Cost-competitiveness indicators present the development of domestic costs and unit profitability in relation to other countries’. In these indicators, labour costs are generally expressed relative to the wage-paying capacity of firms. If the latter increases at a faster pace, unit profitability in the tradable sector rises.

If cost-competitiveness improves, its macroeconomic impact is determined by the amount of slack in the economy, such as the level of unemployment, and by conditions in the economy's tradable sector. If unemployment levels are low and output in the tradable sector is strong, neither can be expected to improve by all that much. If, on the other hand, unemployment is high and export performance subdued, improving cost-competitiveness can be expected to usher in favourable developments.

Increasing output and employment in the tradable sector raises the generation of income for the economy as a whole. Thus, it also strengthens the necessary conditions for employment growth in industries driven by domestic demand. Conversely, a sustained decline in cost-competiveness is detrimental to the conditions for employment in the whole economy.

A further slight improvement in cost-competitiveness is still needed

According to different indicators, cost-competiveness remained mostly flat in 2018 or improved slightly. Similarly, forecasts for 2019 predict neither significant improvement nor decline in cost-competitiveness. Particularly important for the immediate years ahead are Finland’s upcoming rounds of collective wage negotiations as well as international developments.

Cost-competitiveness has improved substantially in recent years, but not as much as it deteriorated in the years earlier. Key indicators show that cost-competitiveness is not yet at a strong level, when the current situation is compared with longer-term averages.

Output and employment in the economy's tradable sector have increased in recent years. Yet when compared with their long-term trends, not even they are performing strongly. Finland’s market share of exports turned upward in 2016 and 2017, but declined again in 2018 (Chart 7).

Chart 7. Export market share turned towards growth

Finland’s balance of trade and current account deficits have narrowed in recent years (Chart 8). While partly due to the expansion of exports, this might also be seen as a consequence of the sustained weak generation of income in the tradable sector having had a larger impact on domestic demand than before—as subdued domestic demand, for its part, constrains import growth. In 2018, the balance of trade weakened again slightly and the current account even more so.

Chart 8. Finland's current account and external trade balance remain in deficit

The economy's employment situation has improved markedly, which, in part, may be thought to reflect the improvements in cost-competitiveness. However, in spite of its recent decline, Finland’s unemployment rate is still the highest in Northern Europe. In April 2019, higher unemployment in the EU countries was only to be found in Greece, Spain, Italy, France, Croatia and Cyprus.

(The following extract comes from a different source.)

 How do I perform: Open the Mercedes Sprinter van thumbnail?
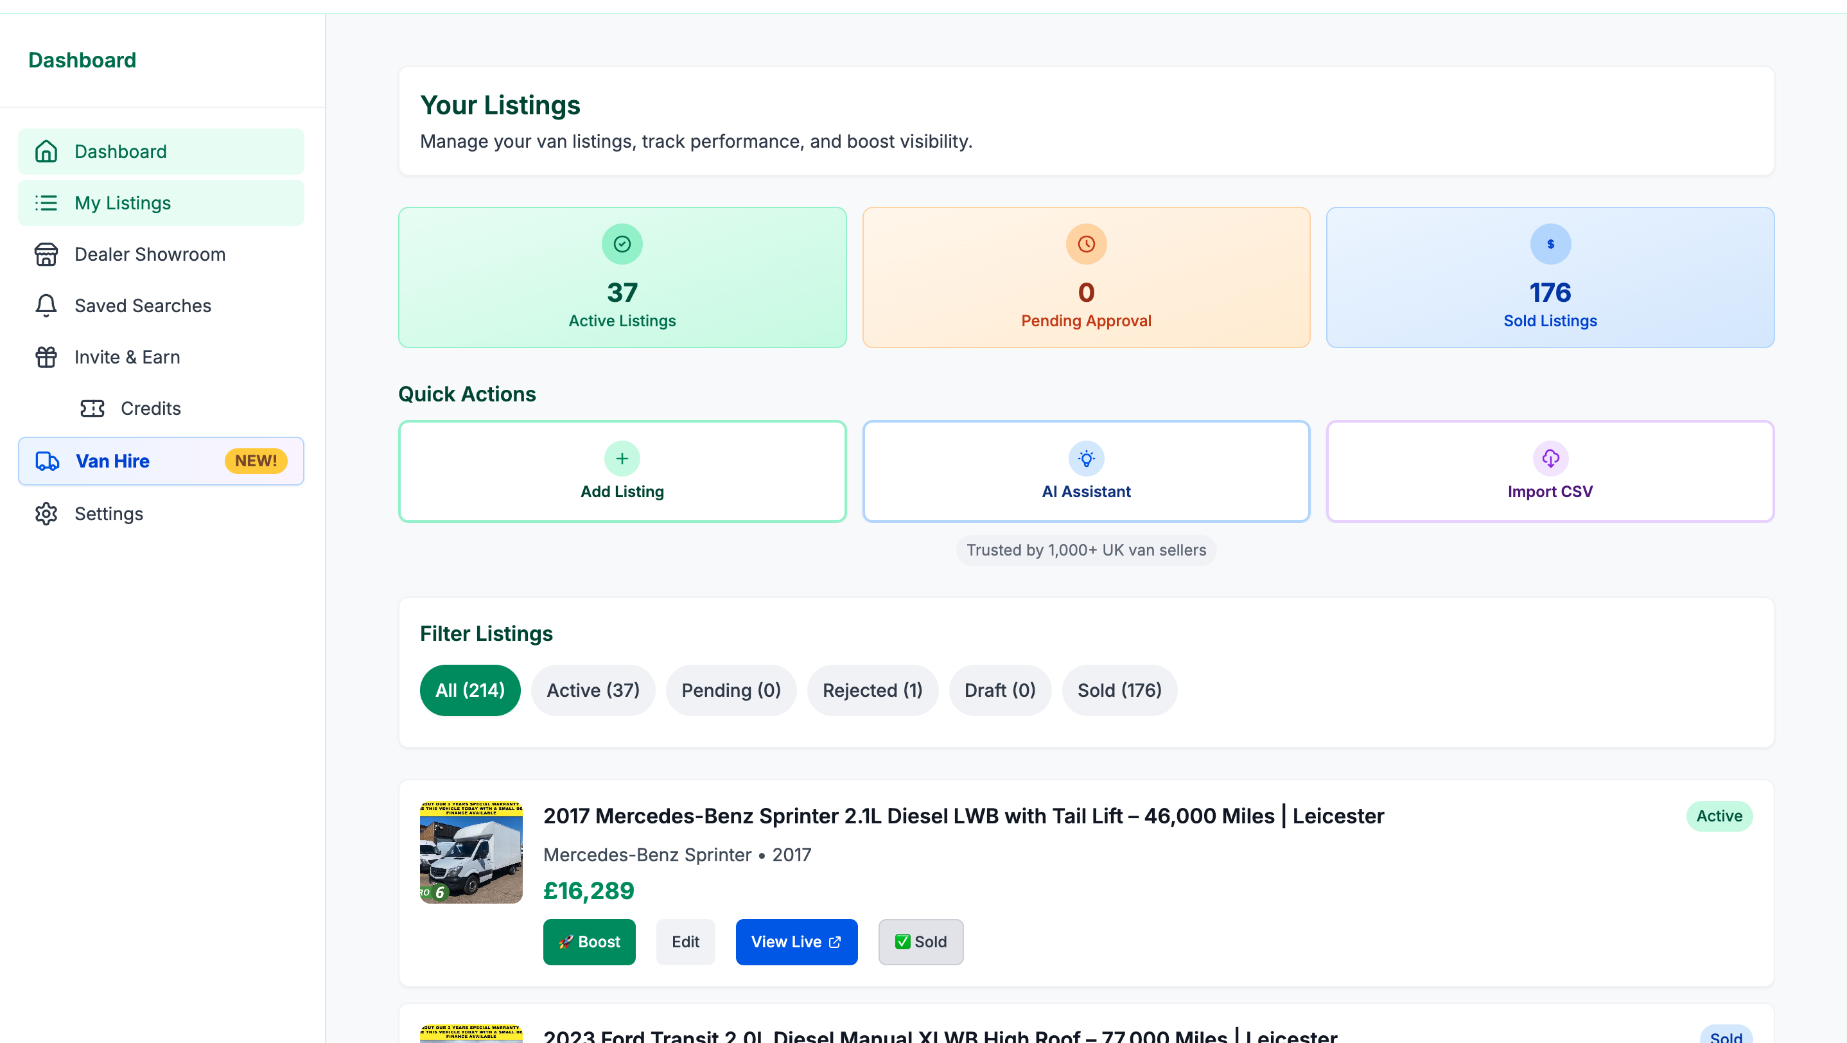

Although the rise of labour costs in Finland has been subdued for several years now compared with past decades, it has not been particularly slow relative to other advanced economies. If prices and wages had risen in other countries at rates corresponding with their long-term trends, Finland’s moderate pace of wage growth would have improved its cost-competitiveness rapidly indeed. Yet this has not been the case.

Nevertheless, labour costs have picked up during the past two years in the EU countries and in a share of Finland’s other trading partners. This has contributed to competitiveness improvements in Finland.

At present, the global economic outlook is being clouded by the knowledge of moderating growth and risks, such as those related further trade war escalation, among others. Growth decelerating more quickly than anticipated could also prove detrimental to Finnish cost-competitiveness, particularly if labour cost growth were to rapidly decline outside Finland.